On the limiting factor of impregnation methods for developing Cu/CeO2 anodes for solid oxide fuel cells

The efficiency of impregnation methods for making Cu-based solid oxide fuel cells (SOFCs) is qualitatively characterized for the first time through a conformal coating model. It is found that the low-efficiency results from the uneven distribution of Cu instead of the small loading. Most of the Cu deposits form isolated islands, e.g., in a 20.4 vol.% Cu-loaded anode, 81% Cu is isolated from each other. In order to address the limited impregnation efficiency, two different procedures are adopted to fabricate the practical Cu/CeO₂ anodes, namely, simultaneous and sequential impregnation procedures.

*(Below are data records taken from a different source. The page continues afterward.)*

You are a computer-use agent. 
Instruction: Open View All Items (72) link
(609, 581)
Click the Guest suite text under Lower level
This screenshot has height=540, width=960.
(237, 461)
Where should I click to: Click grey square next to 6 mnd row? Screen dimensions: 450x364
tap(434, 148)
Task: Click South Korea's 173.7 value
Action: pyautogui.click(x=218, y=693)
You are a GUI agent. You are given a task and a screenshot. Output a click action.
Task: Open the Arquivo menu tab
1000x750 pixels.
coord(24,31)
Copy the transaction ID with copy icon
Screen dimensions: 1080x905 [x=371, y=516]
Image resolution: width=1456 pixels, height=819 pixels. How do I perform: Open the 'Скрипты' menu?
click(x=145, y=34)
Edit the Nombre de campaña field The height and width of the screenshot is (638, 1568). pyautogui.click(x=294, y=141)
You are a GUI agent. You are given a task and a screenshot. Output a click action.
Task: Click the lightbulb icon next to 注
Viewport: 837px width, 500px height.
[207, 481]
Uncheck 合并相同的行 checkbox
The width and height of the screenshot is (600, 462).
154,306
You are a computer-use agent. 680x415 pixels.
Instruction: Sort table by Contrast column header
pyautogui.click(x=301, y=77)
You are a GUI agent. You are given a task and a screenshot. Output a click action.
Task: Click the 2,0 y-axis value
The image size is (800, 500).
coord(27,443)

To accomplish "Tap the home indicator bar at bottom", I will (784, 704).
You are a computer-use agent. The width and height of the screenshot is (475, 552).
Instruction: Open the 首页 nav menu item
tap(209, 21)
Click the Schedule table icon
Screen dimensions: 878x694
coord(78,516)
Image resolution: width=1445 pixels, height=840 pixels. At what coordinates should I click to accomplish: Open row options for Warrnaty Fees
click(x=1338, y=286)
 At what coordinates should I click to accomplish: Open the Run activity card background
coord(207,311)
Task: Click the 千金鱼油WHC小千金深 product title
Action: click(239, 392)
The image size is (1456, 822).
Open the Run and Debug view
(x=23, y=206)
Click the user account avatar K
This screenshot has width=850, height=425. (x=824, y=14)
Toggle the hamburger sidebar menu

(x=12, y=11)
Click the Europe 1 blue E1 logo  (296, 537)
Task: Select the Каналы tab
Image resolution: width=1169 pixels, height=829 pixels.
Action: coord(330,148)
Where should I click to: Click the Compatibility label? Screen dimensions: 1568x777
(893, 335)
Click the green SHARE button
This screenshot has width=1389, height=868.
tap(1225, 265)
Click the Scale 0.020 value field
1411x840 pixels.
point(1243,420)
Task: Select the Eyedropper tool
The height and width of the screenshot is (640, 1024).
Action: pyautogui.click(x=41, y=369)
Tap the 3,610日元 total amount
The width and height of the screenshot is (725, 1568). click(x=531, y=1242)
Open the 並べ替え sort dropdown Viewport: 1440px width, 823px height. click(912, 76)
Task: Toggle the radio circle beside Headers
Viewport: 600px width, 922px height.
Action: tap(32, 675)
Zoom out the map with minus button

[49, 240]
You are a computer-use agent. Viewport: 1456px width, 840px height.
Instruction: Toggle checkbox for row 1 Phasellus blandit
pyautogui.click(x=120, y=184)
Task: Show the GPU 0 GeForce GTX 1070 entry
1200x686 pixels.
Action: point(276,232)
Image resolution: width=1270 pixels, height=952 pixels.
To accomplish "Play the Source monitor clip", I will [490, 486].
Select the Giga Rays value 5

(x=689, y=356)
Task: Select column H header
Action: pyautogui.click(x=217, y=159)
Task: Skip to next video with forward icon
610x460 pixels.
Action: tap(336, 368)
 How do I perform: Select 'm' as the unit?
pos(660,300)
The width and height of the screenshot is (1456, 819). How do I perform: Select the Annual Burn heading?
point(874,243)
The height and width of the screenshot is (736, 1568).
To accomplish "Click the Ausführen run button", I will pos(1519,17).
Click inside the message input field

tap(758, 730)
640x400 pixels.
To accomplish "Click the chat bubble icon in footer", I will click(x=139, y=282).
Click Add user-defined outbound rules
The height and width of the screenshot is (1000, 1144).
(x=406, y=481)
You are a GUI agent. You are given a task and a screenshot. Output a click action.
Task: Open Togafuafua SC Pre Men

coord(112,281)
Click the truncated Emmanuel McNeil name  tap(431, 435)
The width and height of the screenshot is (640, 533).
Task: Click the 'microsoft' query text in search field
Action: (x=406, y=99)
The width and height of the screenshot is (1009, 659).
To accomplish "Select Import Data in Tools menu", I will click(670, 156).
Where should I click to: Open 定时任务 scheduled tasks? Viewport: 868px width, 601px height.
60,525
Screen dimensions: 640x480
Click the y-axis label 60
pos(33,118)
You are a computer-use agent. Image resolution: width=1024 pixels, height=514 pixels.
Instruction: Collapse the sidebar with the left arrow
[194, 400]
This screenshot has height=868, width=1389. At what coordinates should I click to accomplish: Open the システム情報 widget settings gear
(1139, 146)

It is found that CeO₂ works as a solid dispersant, improving the Cu distribution drastically. Compared to the Cu-only anode, more than a threefold improvement of impregnation efficiency is achieved by both methods. The anode made by the sequential impregnation yields the best performance in CH₄ at 700 °C, 170 mW cm^?2, which represents an 18% enhancement over that of the simultaneous impregnation, or 340% over the Cu-only anode. These findings demonstrate that it is of importance to optimize the Cu impregnation to yield a highly active anode, and the sequential impregnation method is a promising procedure to break the efficiency-limiting factor and produce a high-performance anode with minimized fabrication effort.